In Luzern besteigt das Team den Zug Richtung Lungern. In einem Abteil trifft Sämi Studer den ehemaligen Lokomotivführer Hansruedi Sägesser. 44 Jahre lang war er Zugführer, die Strecke von Luzern nach Interlaken über den Brünig kennt er wie seine Westentasche. «Die Brünigbahn ist landschaftlich reizvoll und schön und mit den Zahnstangen-Abschnitten technisch interessant», schwärmt er, der heute nur als Passagier mitreist.

Erste Fahrt mit Überraschung

An seine erste Fahrt auf den Brünig als junger Lokomotivführer kann sich Hansruedi Sägesser noch sehr gut erinnern. Ein paar Kühe hatten sich ausgerechnet diesen Tag ausgesucht, um im Zahnstangen-Abschnitt auf den Gleisen zu spazieren. «Zuerst habe ich geflucht, dann den Zug angehalten und gesichert. Dann habe ich gemeinsam mit dem Kondukteur die Kühe zurück auf den Bauernhof vis-à-vis der Haltestelle Brunnenfluh getrieben.»

Faszination Brünigbahn

Welche Herausforderungen die Zahnradstrecke mit sich bringt, erlebt Fränzi Haller unterdessen direkt im Führerstand. Dort trifft sie Martin Walker, einen jungen Lokomotivführer, der erst seit drei Monaten im Einsatz ist.

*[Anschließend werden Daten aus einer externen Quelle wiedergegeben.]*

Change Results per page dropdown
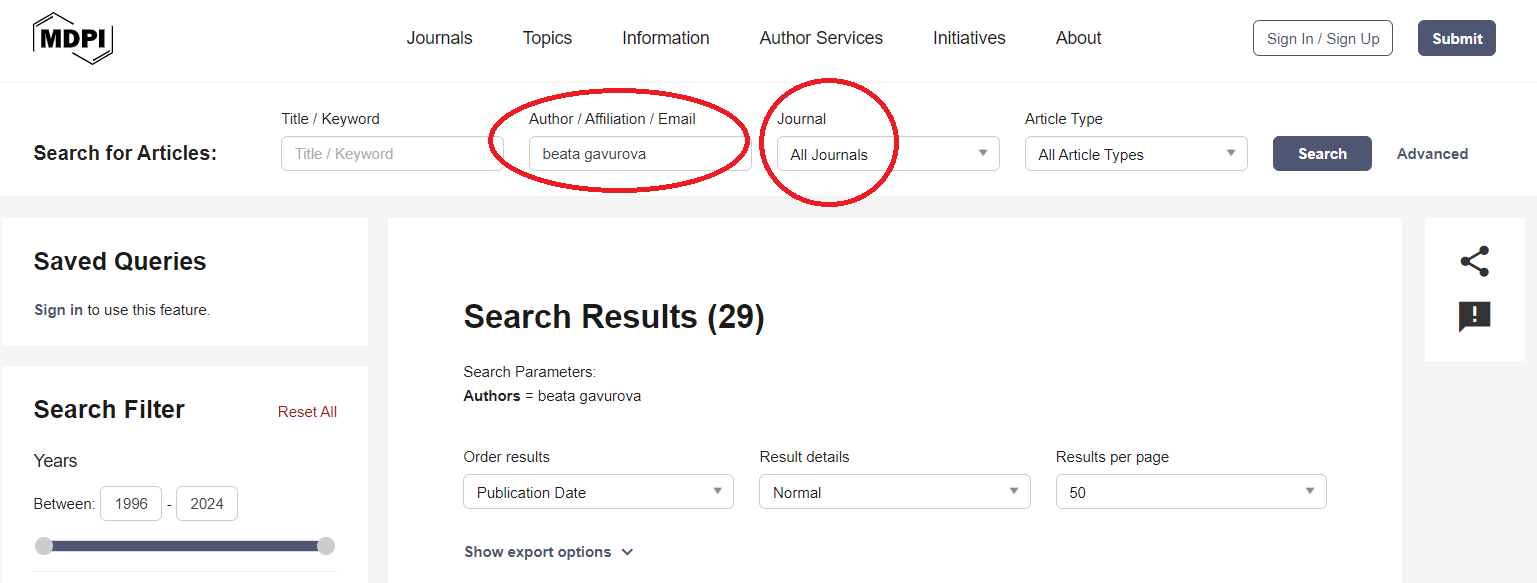 click(x=1190, y=492)
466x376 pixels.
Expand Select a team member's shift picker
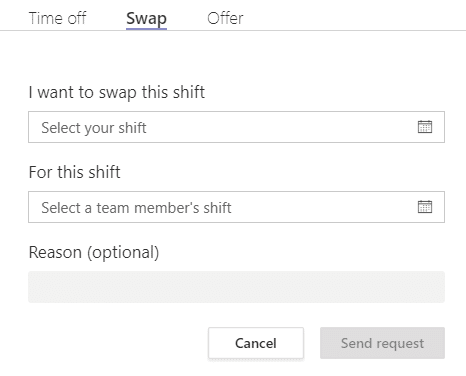pos(236,207)
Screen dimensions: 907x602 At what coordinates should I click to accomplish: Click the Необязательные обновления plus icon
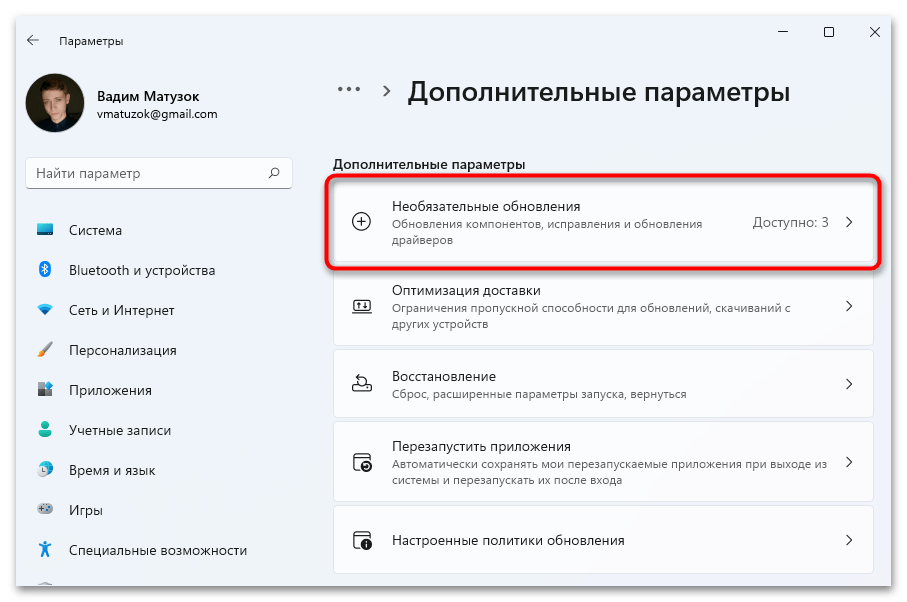[x=362, y=222]
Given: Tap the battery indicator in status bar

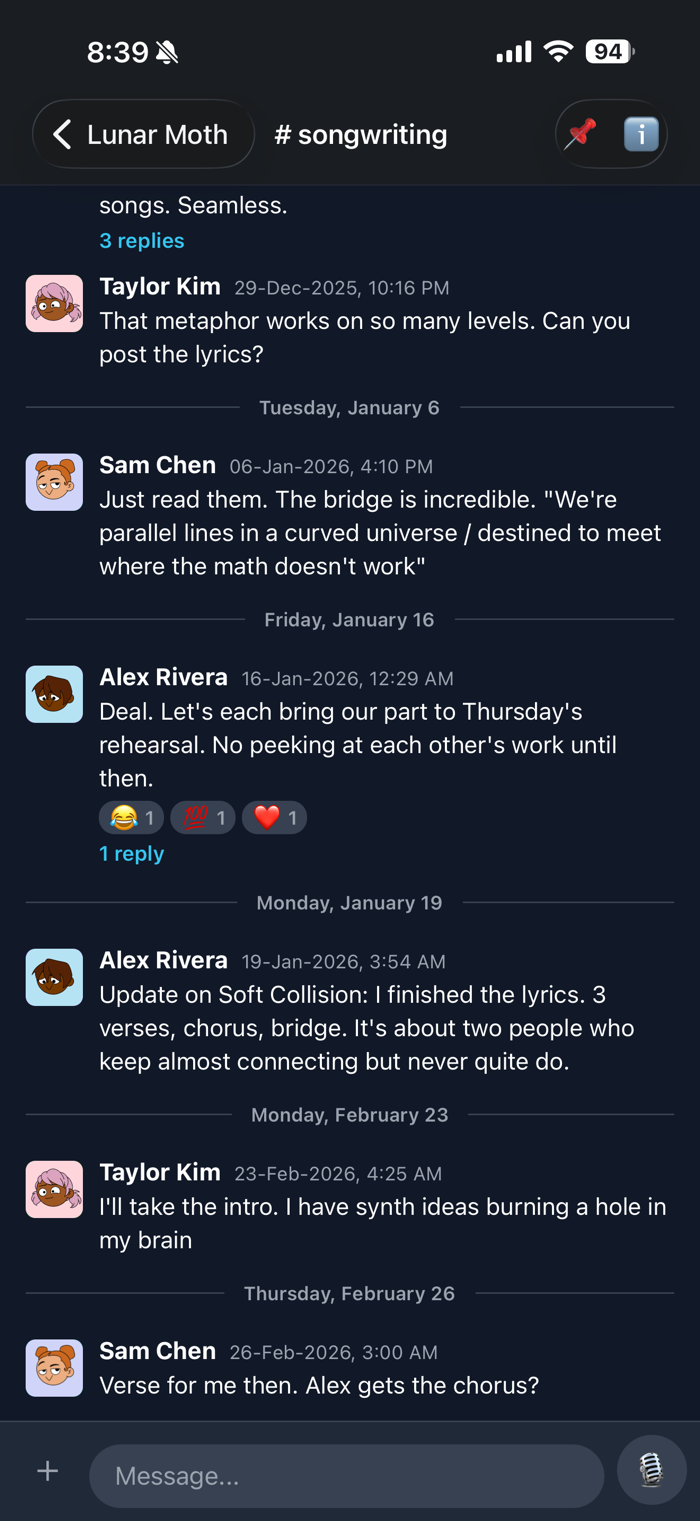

Er erklärt, was die Aufgabe seines Kollegen ist und wie die Technik funktioniert, damit der 250 Tonnen schwere Zug, die Steigung bewältigen kann.

Dann stimmt Martin Walker das gleiche Loblied wie Hansruedi Sägesser an. «Es ist ein Privileg als Lokomotivführer diese Strecke fahren zu dürfen. An sonnigen Tagen wie diesen ist es am Brünig einfach phantastisch.»

Auf dem Lungernsee und in der Brünig-Schwingarena

In Kaiserstuhl trennen sich die Wege der beiden «Dorfplatz»-Reporter. Fränzi Haller fährt über den Lungernsee ans Ziel ihrer Reise. Ihr Bootsmann ist Gemeinderat Denis Schürmann, der beim türkisblauen See ins Schwärmen kommt: «Das Herz hüpft, wenn man auf den See schaut.» Die Schönheit des Sees hat offenbar auch Möwen angelockt, die sich vor ein paar Jahren an diesem schönen Flecken niedergelassen haben.

In der Zwischenzeit hat Sämi Studer in Lungern Tourismuschefin Bärbi Zumbrunn getroffen. Sie fahren weiter nach Brünig-Hasliberg und wandern anschliessend nach Lungern hinunter. Erste Station ist der Brünig-Schwingplatz, eine eindrückliche Arena, in der Ende Juli die Schwinger im Sägemehl von rund 7000 Zuschauerinnen und Zuschauern angefeuert werden.

Im Berghaus Chäppeli holt man sich bei Speis und Trank Kraft für den zweiten Teil der Wanderung. Sie führt vorbei am «Wätterloch», eine Felsöffnung durch die man den Kopf stecken kann. Bärbi Zumbrunn zeigt, wie's geht: «Es ist kalt drinnen, das heisst, das Wetter bleibt schön».

Aus dem Ruhrgebiet ins Bergdorf

Währenddessen steigt Fränzi Haller in Lungern die vielen Stufen zur imposanten Kirche hoch und gerät ausser Atem. Pfarreileiter Dirk Günther geht es ebenso. Er ist vor 25 Jahren aus dem Ruhrgebiet nach Lungern gekommen.

«In den ersten Monaten habe ich überhaupt nicht mitbekommen, was die Lungerer über mich gesagt haben. Das war sicher ein Vorteil.» Was es auch gewesen sein mag, ist heute bedeutungslos. Denn Dirk Günther wird als Pfarreileiter von der Gemeinde geschätzt, seine Gottesdienste werden verhältnissmässig gut besucht, und er selber ist inzwischen auch ein Bürger von Lungern.